• _PROVIDED RECORDS_:
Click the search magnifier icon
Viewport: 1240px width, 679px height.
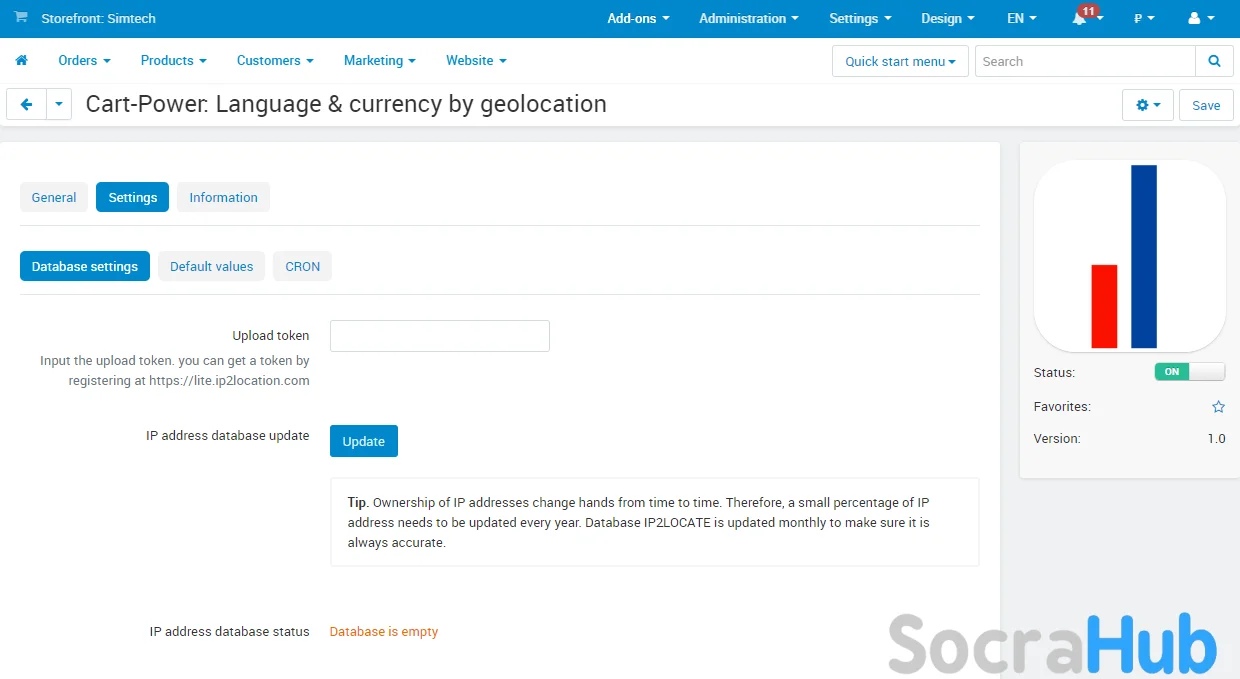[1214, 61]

--

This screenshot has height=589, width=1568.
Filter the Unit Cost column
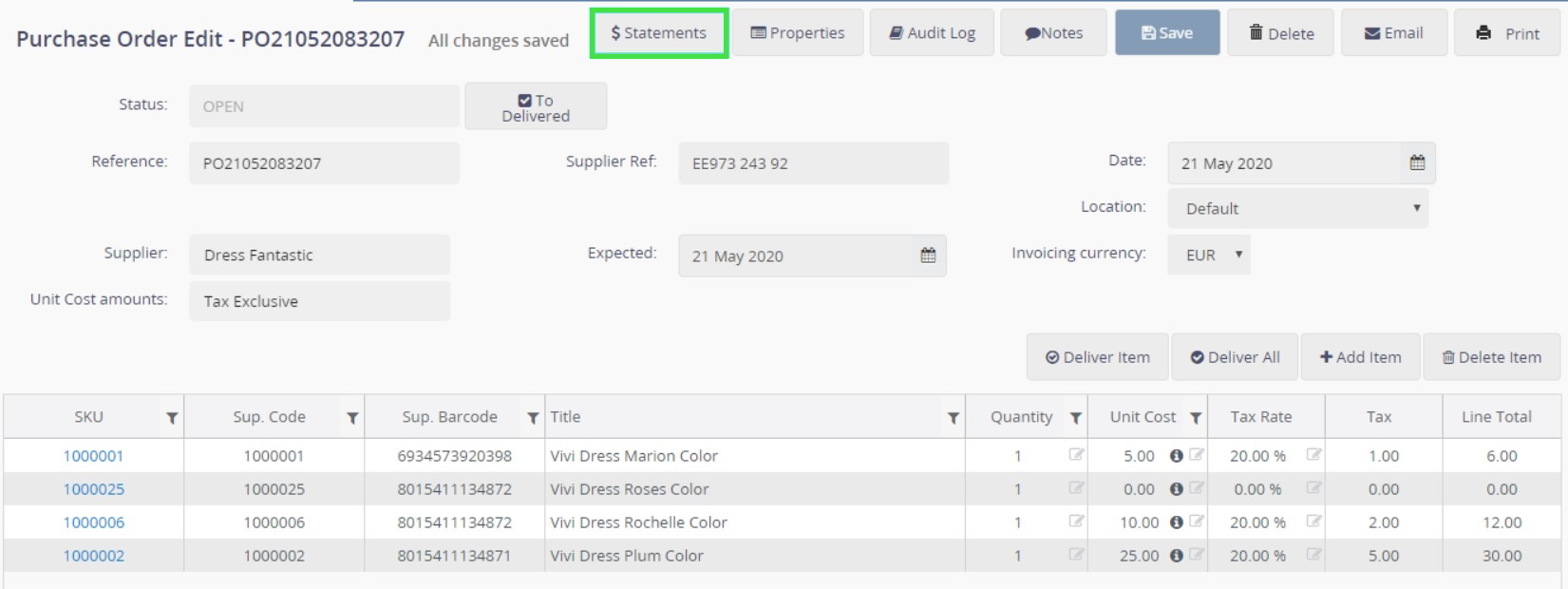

---

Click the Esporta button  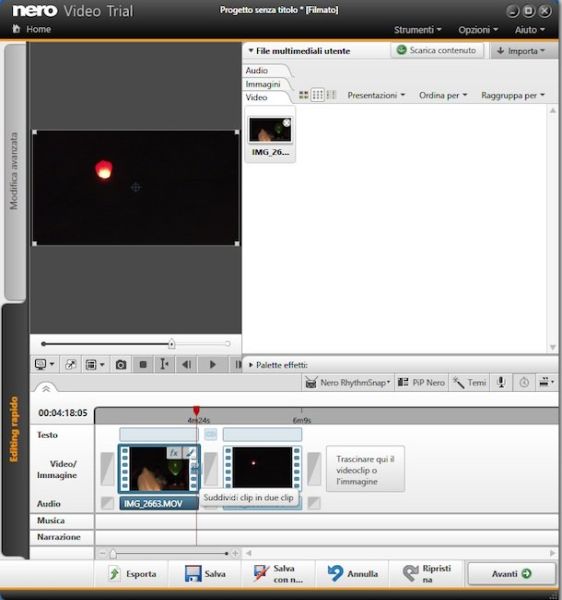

• _WHAT TO WORK ON_: Of all the entries above, retype exactly the lines from the line with "This screenshot has height=589, width=1568." to the line with "Filter the Unit Cost column", both included, and no others.

• _RESPONSE FOR THIS EXERCISE_:
This screenshot has height=589, width=1568.
Filter the Unit Cost column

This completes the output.